25 God made the animals of the earth after their kind, and the livestock after their kind, and everything that creeps on the ground after its kind. God saw that it was good.

26 God said, “Let’s make man in our image, after our likeness. Let them have dominion over the fish of the sea, and over the birds of the sky, and over the livestock, and over all the earth, and over every creeping thing that creeps on the earth.” 27 God created man in his own image. In God’s image he created him; male and female he created them. 28 God blessed them. God said to them, “Be fruitful, multiply, fill the earth, and subdue it. Have dominion over the fish of the sea, over the birds of the sky, and over every living thing that moves on the earth.” 29 God said, “Behold,[a] I have given you every herb yielding seed, which is on the surface of all the earth, and every tree, which bears fruit yielding seed. It will be your food. 30 To every animal of the earth, and to every bird of the sky, and to everything that creeps on the earth, in which there is life, I have given every green herb for food;” and it was so.

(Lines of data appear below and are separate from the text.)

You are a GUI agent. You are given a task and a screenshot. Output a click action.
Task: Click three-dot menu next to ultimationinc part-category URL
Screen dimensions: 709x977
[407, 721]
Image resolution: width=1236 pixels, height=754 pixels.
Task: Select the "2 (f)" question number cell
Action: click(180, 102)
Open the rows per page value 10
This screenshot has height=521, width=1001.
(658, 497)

31 God saw everything that he had made, and, behold, it was very good. There was evening and there was morning, a sixth day.

Footnotes

1:29 “Behold”, from “הִנֵּה”, means look at, take notice, observe, see, or gaze at. It is often used as an interjection.

Public domain, WEB translation.

[–] AppleTea@lemmy.zip 4 points 5 days ago* (last edited 5 days ago) (2 children)

I kinda think if god made all the creatures and plants, saw them to be good and left us to tend to them, He probably wouldn't be too pleased about the factory farming.

Like, we're made in his image and given dominion over his creation, a microcosom of his dominion over everything. If he wanted pigs to live a life without turning around, he could have just... made them that way. Do we really interpret "dominion" as a way to OK total subjugation of the life below us? 'Cus I always thought of that more as... like, a groundskeeper/caretaker's dominion.

[–] JackbyDev@programming.dev 4 points 5 days ago (1 children)

I'm not a Christian, but while I was that is how I interpreted it. I was taught we were supposed to be good stewards of creation. I personally never saw a problem with things like slaughtering animals, but thought the conditions of most farms weren't acceptable. I never had to think about it enough to really draw a line about what ways to treat animals was okay and what wasn't, but things like stuffing as many animals as possible I to as little space as possible getting them as far as possible as quick as possible just felt like too much. I also believed things like rampant deforestation were wrong for the same reason. God didn't give us a free pass to treat the environment how we see fit.

[–] AppleTea@lemmy.zip 1 points 5 days ago* (last edited 5 days ago)

I mean, neither am I anymore, but yeah.

In evolutionary terms, domestication was reciprocal. We see them safely into the world, protect them through life, and see them out. Both species benefit. Factory farming is a short-sighted violation of that; the animals lead miserable lives, the surrounding ecosystem (as well as any human habitation) suffers, and you couldn't design a better laboratory for new zoonotic plague if you tried.

[–] Randomgal@lemmy.ca 2 points 4 days ago

"Dominion" is already an interpretation. The word didn't exist back in the day and the translator had to choose it to interpret the original text.